- _EXERCICE A_:
Relevez tous les noms de lieux cités dans l'entretien.

P : Jac et moi aimons arriver assez tôt avant nos concerts pour pouvoir nous balader dans la ville, visiter. C’est cool de pouvoir parfois faire ça car, et les gens ne le réalisent pas trop, être en tournée se résume souvent à arriver dans une ville, installer le matos, jouer et repartir. Tu reviens chez toi et tout le monde te demande « alors Paris, c’était bien ?? »… Alors que tu n’as rien vu. On a joué à New-York, dans un club à Brooklyn. C’était ma première fois là-bas et je n’ai vu Manhattan que depuis la rive d’en face !

 

Des DJs dans le groupe, un café et un club juste à côté de votre studio… Vous pensez que cela explique la patte de plus en plus club de votre musique ?

- _EXERCICE B_:
Transposez en tableau Markdown à deux colonnes, « N° » pour le numéro de rang et « Contenu » pour la ligne, les lignes des enregistrements situées entre celle qui contient « Localize in archive plan (113, 299) » et la fin des enregistrements, incluses. Laissez de côté les lignes vides.

- _Enregistrements_:
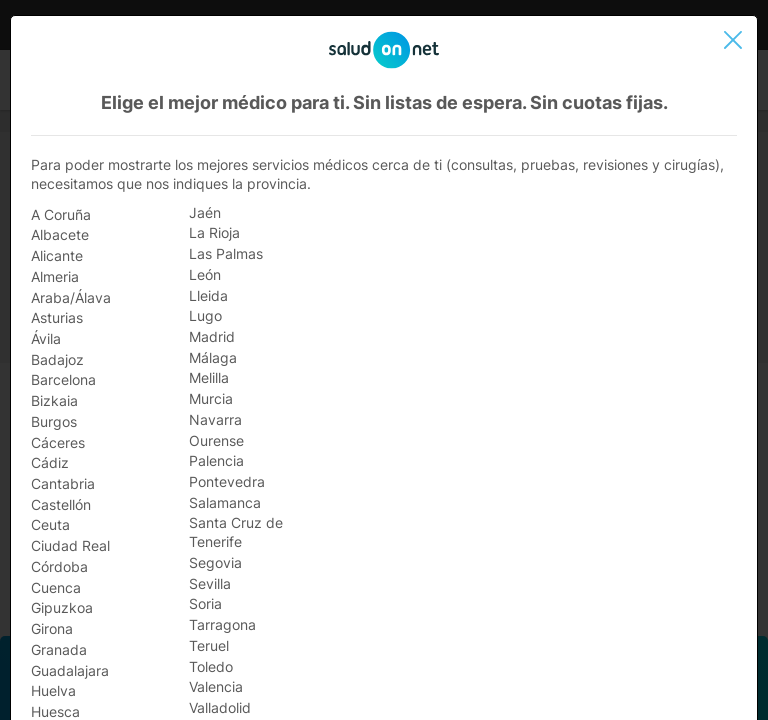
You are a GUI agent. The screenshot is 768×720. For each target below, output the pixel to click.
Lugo (205, 315)
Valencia (216, 686)
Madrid (212, 336)
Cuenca (56, 587)
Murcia (211, 398)
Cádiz (50, 462)
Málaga (213, 357)
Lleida (208, 295)
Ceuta (50, 524)
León (205, 274)
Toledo (211, 666)
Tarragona (222, 624)
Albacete (60, 234)
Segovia (215, 562)
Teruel (209, 645)
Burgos (54, 421)
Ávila (46, 338)
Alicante (57, 255)
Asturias (57, 317)
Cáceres (58, 442)
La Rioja (214, 232)
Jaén (205, 212)
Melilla (209, 377)
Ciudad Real (70, 545)
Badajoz (57, 359)
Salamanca (225, 502)
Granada (59, 649)
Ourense (216, 440)
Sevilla (210, 583)
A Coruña (61, 214)
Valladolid (220, 707)
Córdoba (59, 566)
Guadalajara (70, 670)
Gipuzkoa (62, 607)
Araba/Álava (71, 297)
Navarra (215, 419)
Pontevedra (227, 481)
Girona (52, 628)
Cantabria (63, 483)
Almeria (55, 276)
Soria (205, 603)
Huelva (53, 690)
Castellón (61, 504)
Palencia (216, 460)
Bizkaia (54, 400)
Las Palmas (226, 253)
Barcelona (63, 379)
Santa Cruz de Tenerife (236, 532)
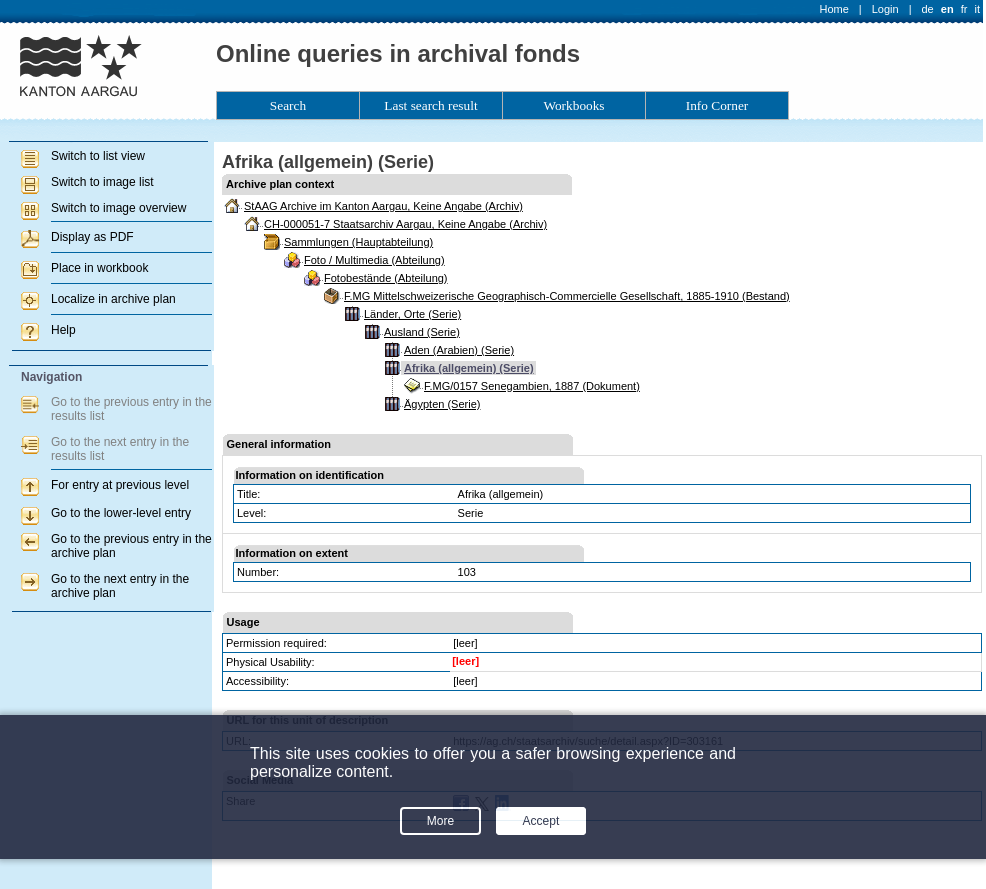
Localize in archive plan (113, 299)
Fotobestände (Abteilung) (386, 278)
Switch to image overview (118, 208)
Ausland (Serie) (422, 332)
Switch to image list (102, 182)
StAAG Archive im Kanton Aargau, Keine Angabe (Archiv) (383, 206)
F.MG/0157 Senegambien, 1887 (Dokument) (532, 386)
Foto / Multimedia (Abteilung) (374, 260)
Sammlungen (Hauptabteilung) (358, 242)
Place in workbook (99, 268)
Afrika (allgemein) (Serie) (469, 368)
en (947, 9)
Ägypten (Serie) (442, 404)
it (978, 9)
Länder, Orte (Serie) (412, 314)
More (440, 821)
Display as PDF (92, 237)
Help (63, 330)
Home (834, 9)
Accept (541, 821)
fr (964, 9)
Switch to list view (98, 156)
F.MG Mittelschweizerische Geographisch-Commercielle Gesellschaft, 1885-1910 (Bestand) (567, 296)
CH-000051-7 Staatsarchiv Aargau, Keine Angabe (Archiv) (405, 224)
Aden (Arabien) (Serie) (459, 350)
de (927, 9)
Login (885, 9)
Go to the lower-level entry (121, 513)
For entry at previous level (120, 485)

- _RÉPONSE ATTENDUE A_:
Paris, New-York, Brooklyn, Manhattan

- _RÉPONSE ATTENDUE B_:
| N° | Contenu |
|---|---|
| 1 | Localize in archive plan (113, 299) |
| 2 | Fotobestände (Abteilung) (386, 278) |
| 3 | Switch to image overview (118, 208) |
| 4 | Ausland (Serie) (422, 332) |
| 5 | Switch to image list (102, 182) |
| 6 | StAAG Archive im Kanton Aargau, Keine Angabe (Archiv) (383, 206) |
| 7 | F.MG/0157 Senegambien, 1887 (Dokument) (532, 386) |
| 8 | Foto / Multimedia (Abteilung) (374, 260) |
| 9 | Sammlungen (Hauptabteilung) (358, 242) |
| 10 | Place in workbook (99, 268) |
| 11 | Afrika (allgemein) (Serie) (469, 368) |
| 12 | en (947, 9) |
| 13 | Ägypten (Serie) (442, 404) |
| 14 | it (978, 9) |
| 15 | Länder, Orte (Serie) (412, 314) |
| 16 | More (440, 821) |
| 17 | Display as PDF (92, 237) |
| 18 | Help (63, 330) |
| 19 | Home (834, 9) |
| 20 | Accept (541, 821) |
| 21 | fr (964, 9) |
| 22 | Switch to list view (98, 156) |
| 23 | F.MG Mittelschweizerische Geographisch-Commercielle Gesellschaft, 1885-1910 (Bestand) (567, 296) |
| 24 | CH-000051-7 Staatsarchiv Aargau, Keine Angabe (Archiv) (405, 224) |
| 25 | Aden (Arabien) (Serie) (459, 350) |
| 26 | de (927, 9) |
| 27 | Login (885, 9) |
| 28 | Go to the lower-level entry (121, 513) |
| 29 | For entry at previous level (120, 485) |